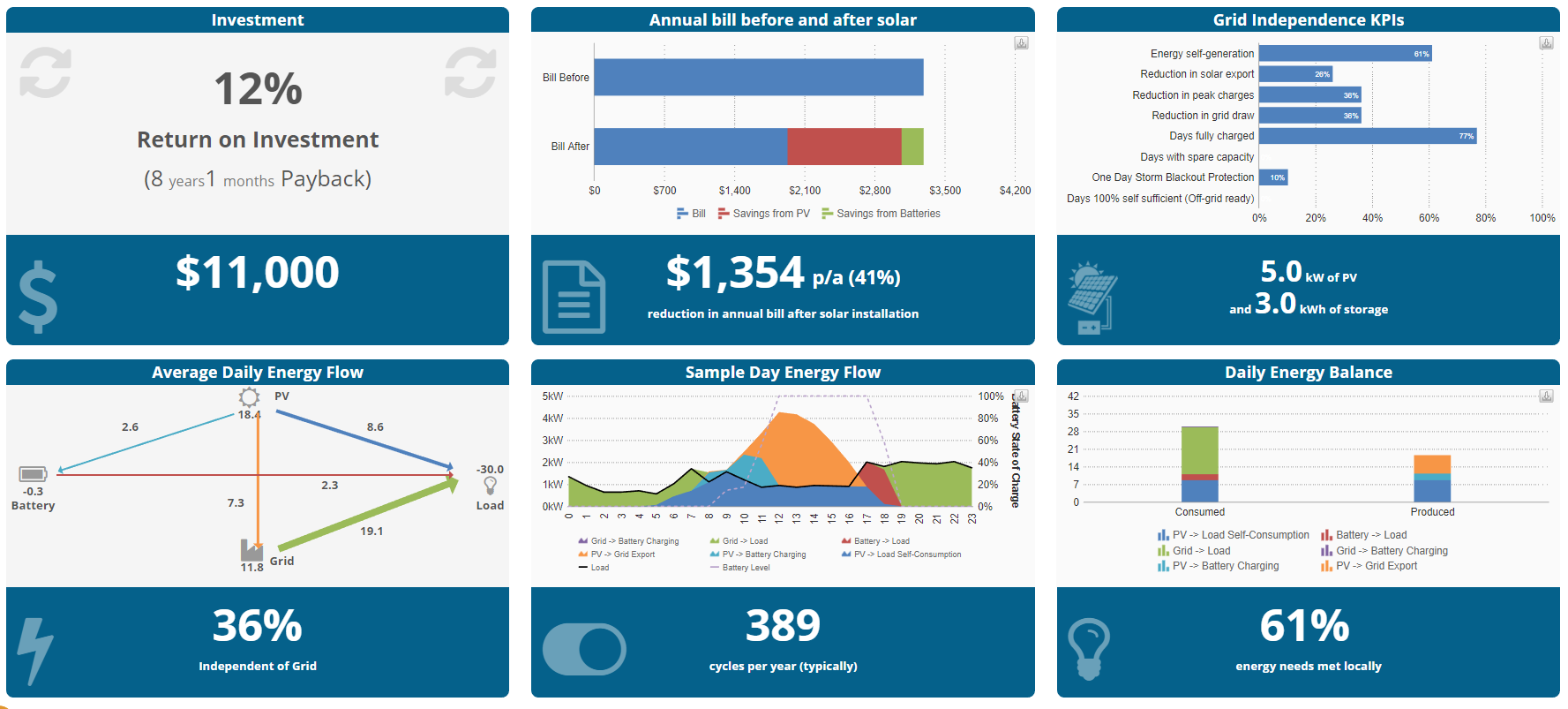Click the left refresh arrows icon in Investment panel
This screenshot has height=709, width=1568.
click(x=45, y=72)
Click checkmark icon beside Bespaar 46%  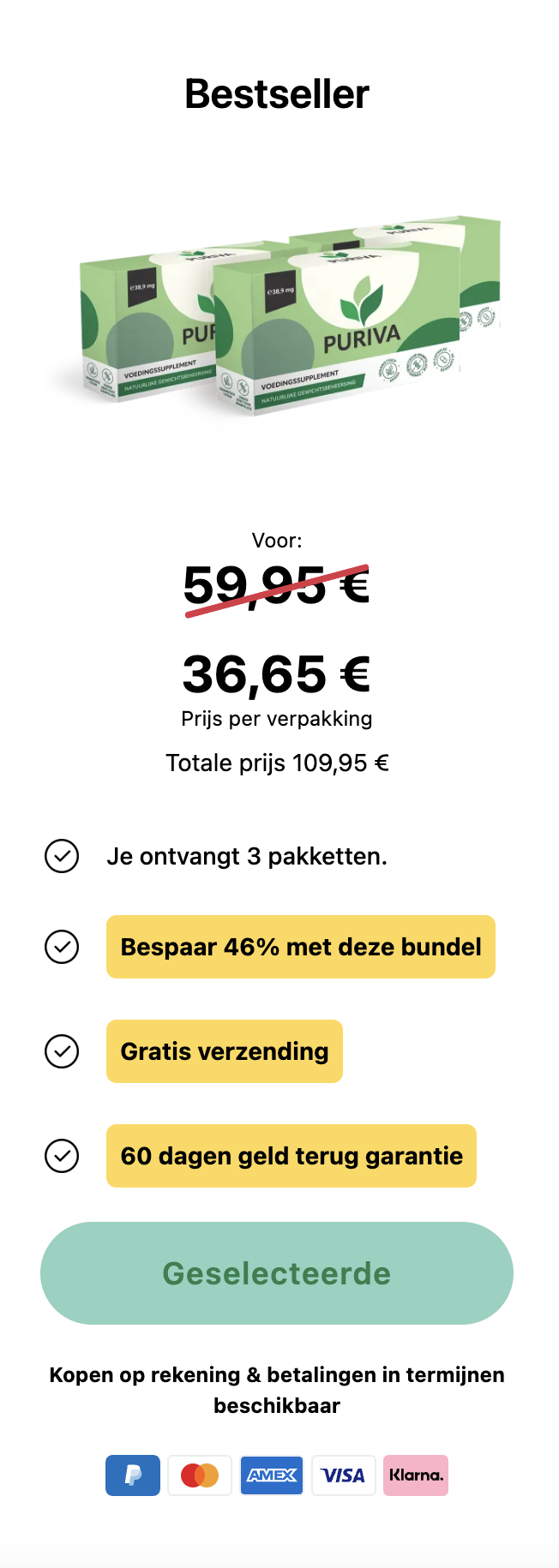62,947
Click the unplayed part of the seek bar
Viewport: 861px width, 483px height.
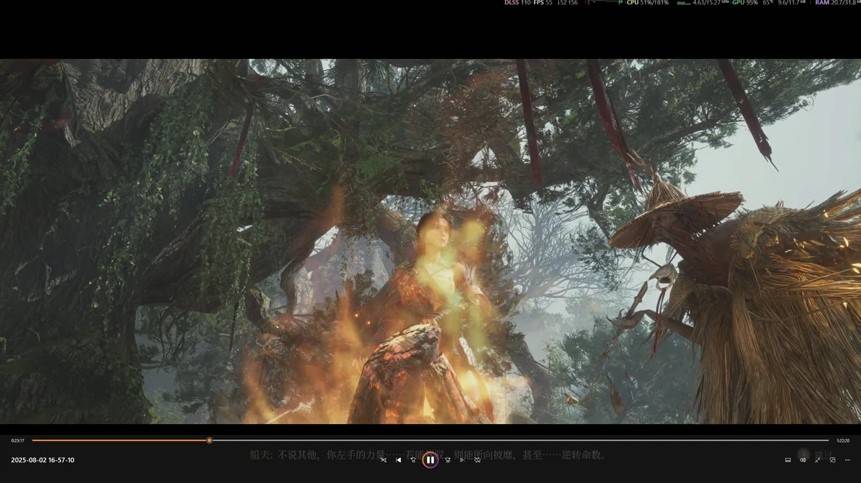[x=520, y=440]
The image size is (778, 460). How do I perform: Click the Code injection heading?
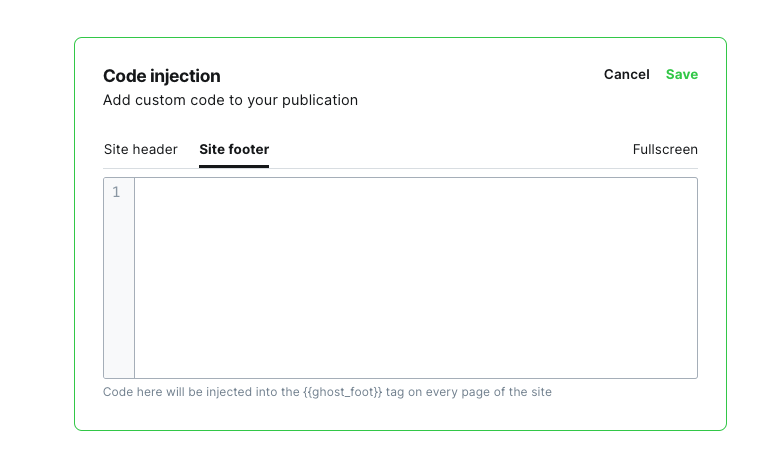click(162, 76)
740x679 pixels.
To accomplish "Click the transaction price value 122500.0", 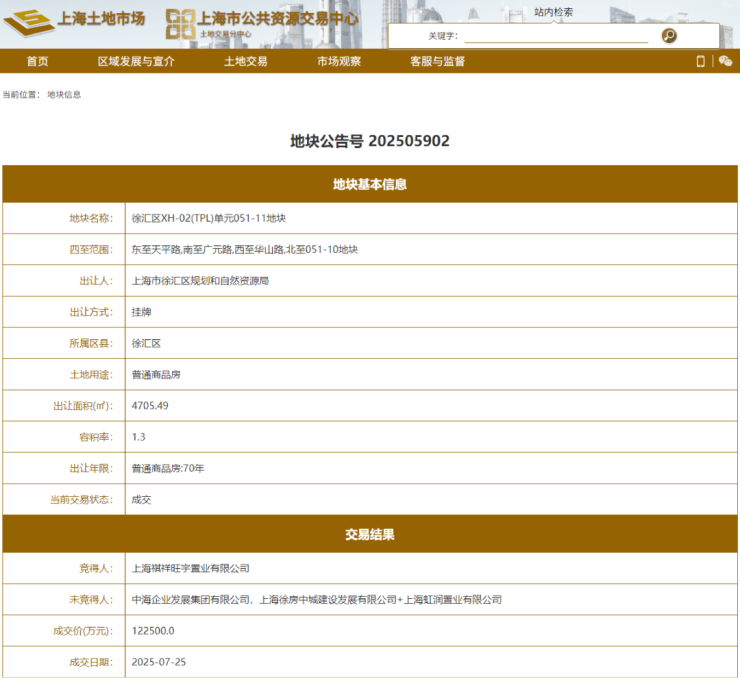I will point(153,631).
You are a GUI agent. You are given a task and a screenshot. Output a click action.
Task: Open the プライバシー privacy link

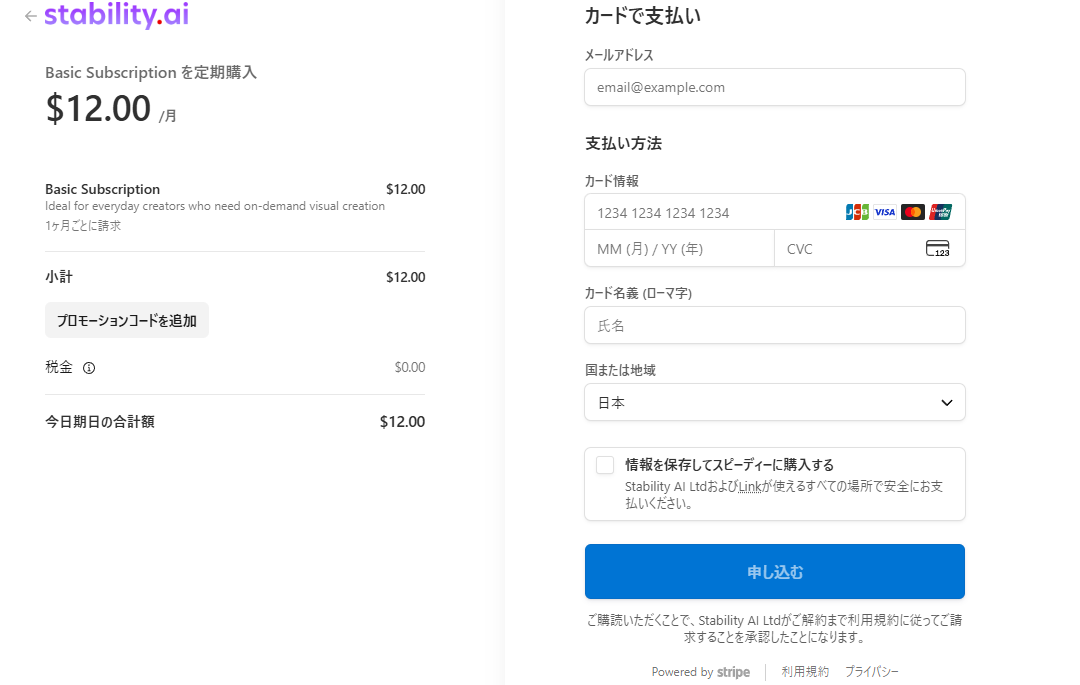click(871, 672)
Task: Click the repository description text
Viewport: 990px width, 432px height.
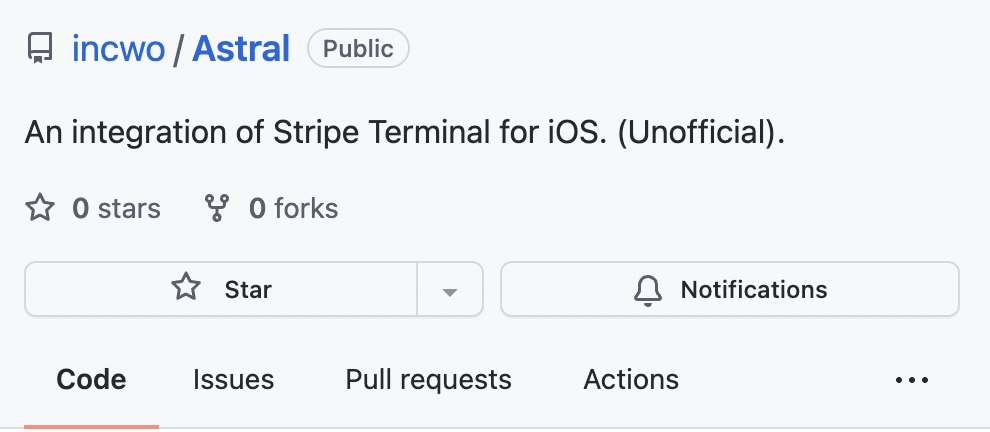Action: [404, 133]
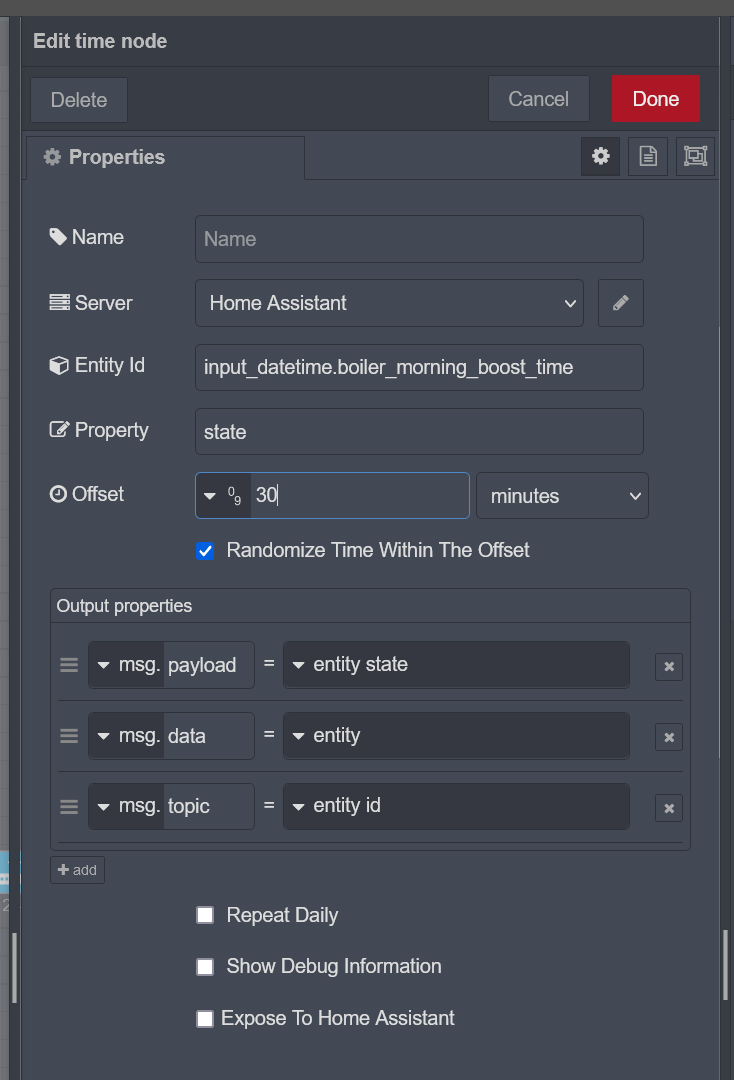The height and width of the screenshot is (1080, 734).
Task: Uncheck Randomize Time Within The Offset
Action: (205, 550)
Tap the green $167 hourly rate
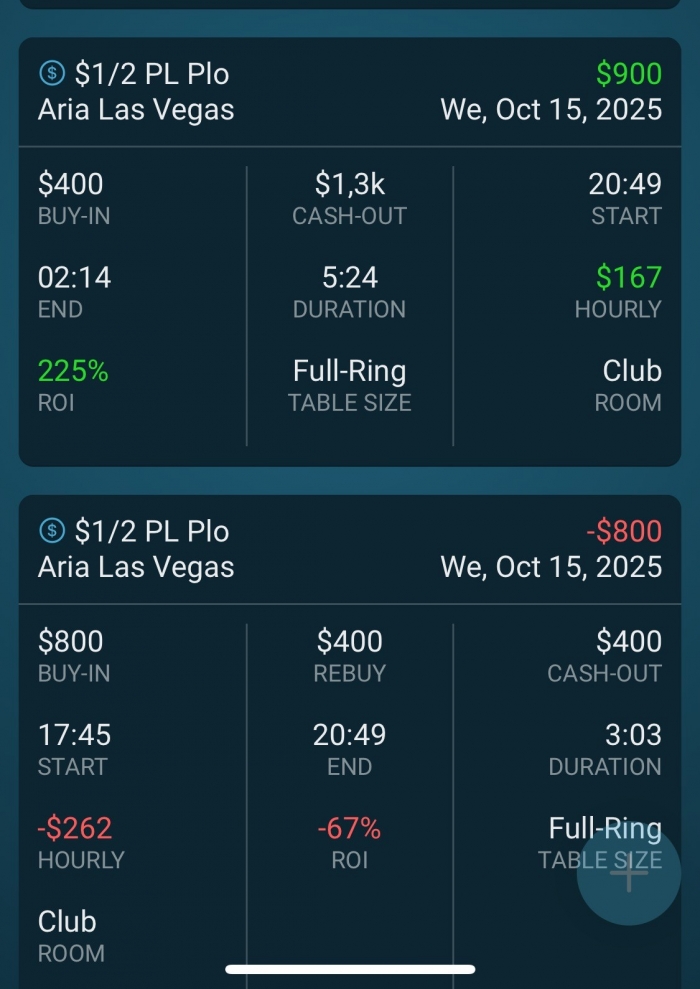Image resolution: width=700 pixels, height=989 pixels. pos(628,277)
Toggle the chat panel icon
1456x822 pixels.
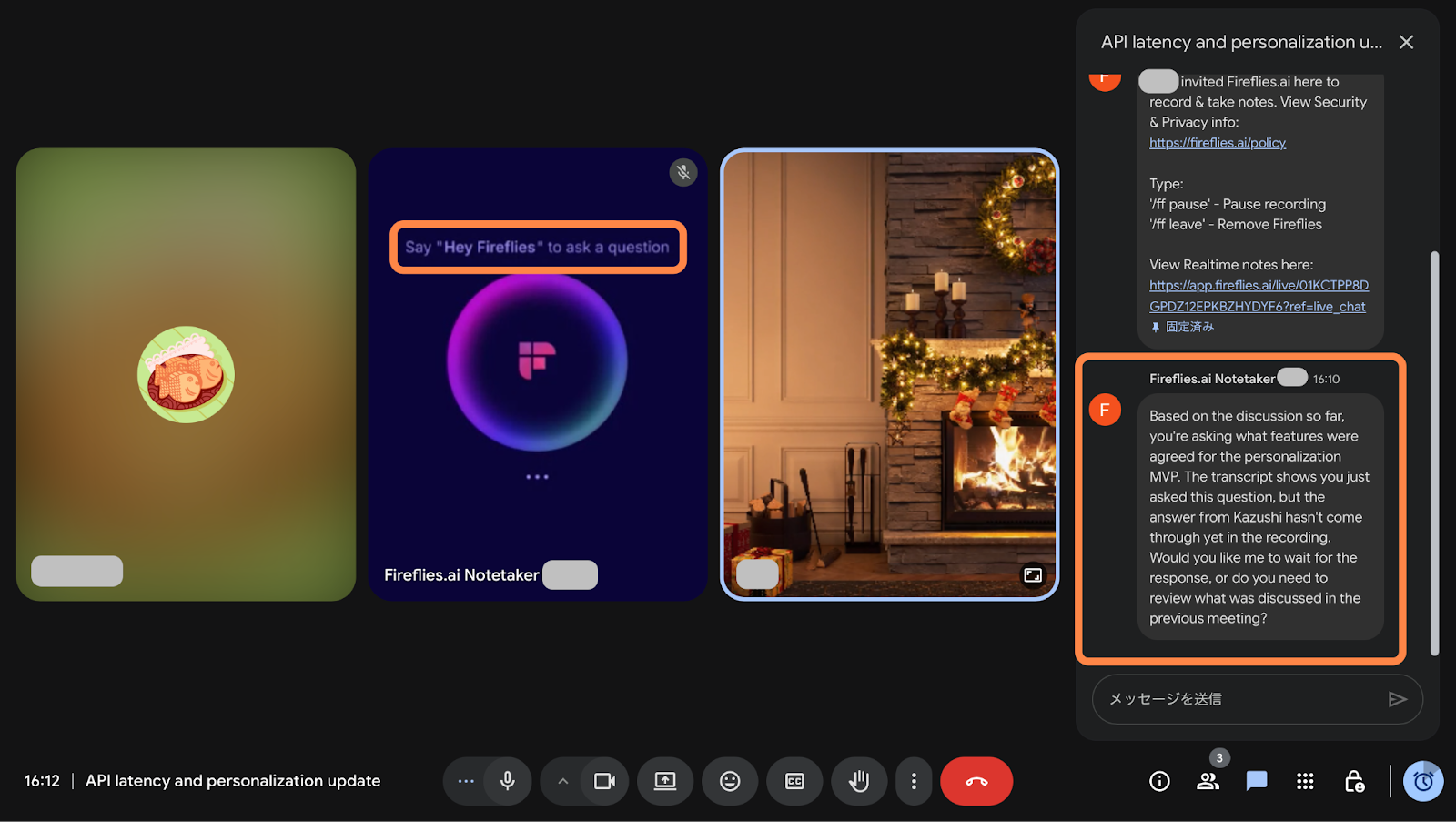coord(1257,781)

· · · · ·

_WHAT IS REQUIRED_
I would like you to retype exactly the lines running from the one containing "Task: Open the プライバシー privacy link" to the last line of the entries, both included, leaving all pictures out.

_RESPONSE AREA_
Task: Open the プライバシー privacy link

click(871, 672)
Task: Click the repository description text
Viewport: 990px width, 432px height.
Action: [404, 133]
The height and width of the screenshot is (1080, 734).
Task: Uncheck Randomize Time Within The Offset
Action: (205, 550)
Tap the green $167 hourly rate
Image resolution: width=700 pixels, height=989 pixels. pos(628,277)
Toggle the chat panel icon
1456x822 pixels.
coord(1257,781)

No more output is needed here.